_Belge_

<<<<

Davacı vekili bu kez, 6.6.2018 kayıt tarihli dilekçe ile; Karabük İş Mahkemesinin, 1.3.2013 gün ve E:2013/45, K:2013/55 sayılı kararıyla, Ankara 4.İdare Mahkemesinin, 07.04.2014 gün ve E:2014/485, K:2014/514 sayılı kararları arasında çıkan görev uyuşmazlığının giderilmesi amacıyla dosyanın Uyuşmazlık Mahkemesine gönderilmesini İdare Mahkemesinden talep etmiştir.

>>>>

_Mevcut Veriler_
<<<<

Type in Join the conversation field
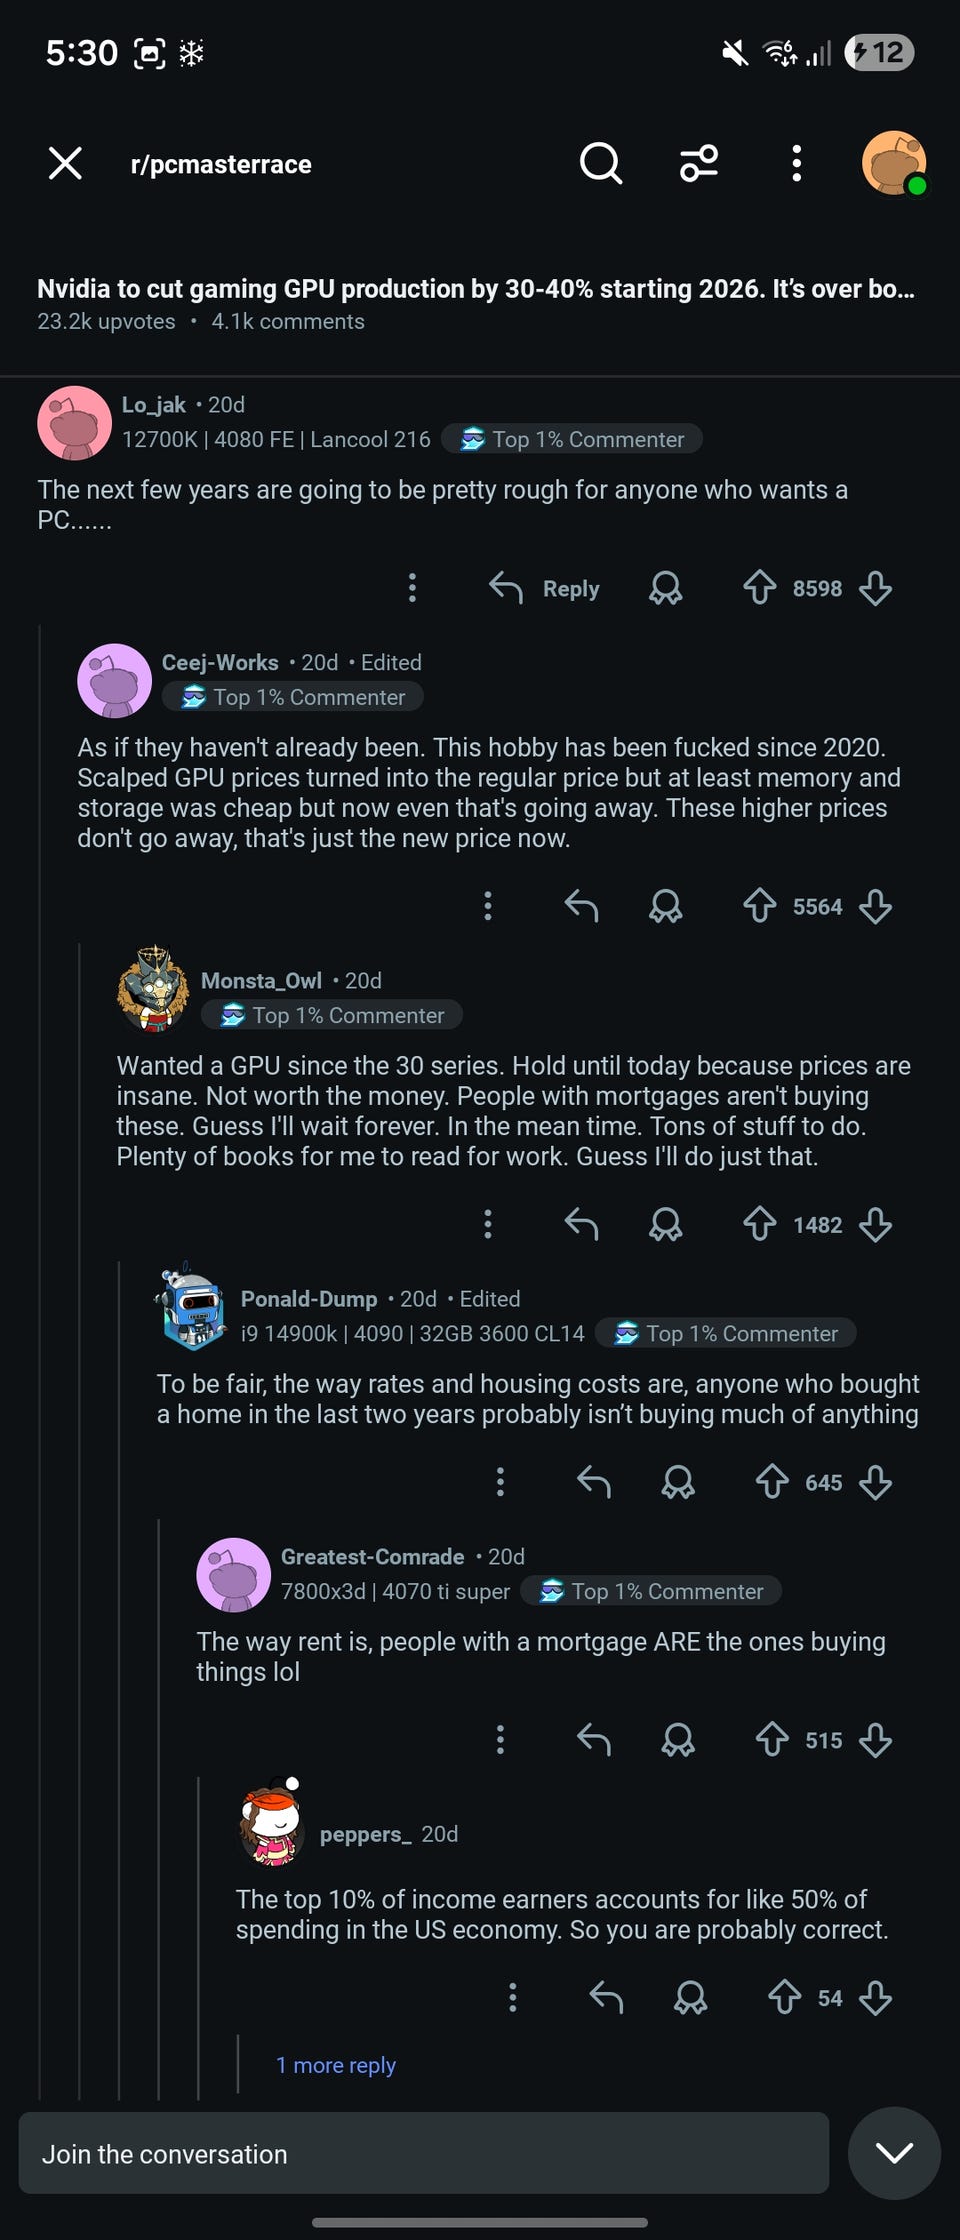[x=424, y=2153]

>>>>

_Alıştırmanın Amacı_
Belgede davacı vekilinin dosyanın Uyuşmazlık Mahkemesine gönderilmesini talep ettiği dilekçenin kayıt tarihi nedir?

_Yanıt_
6.6.2018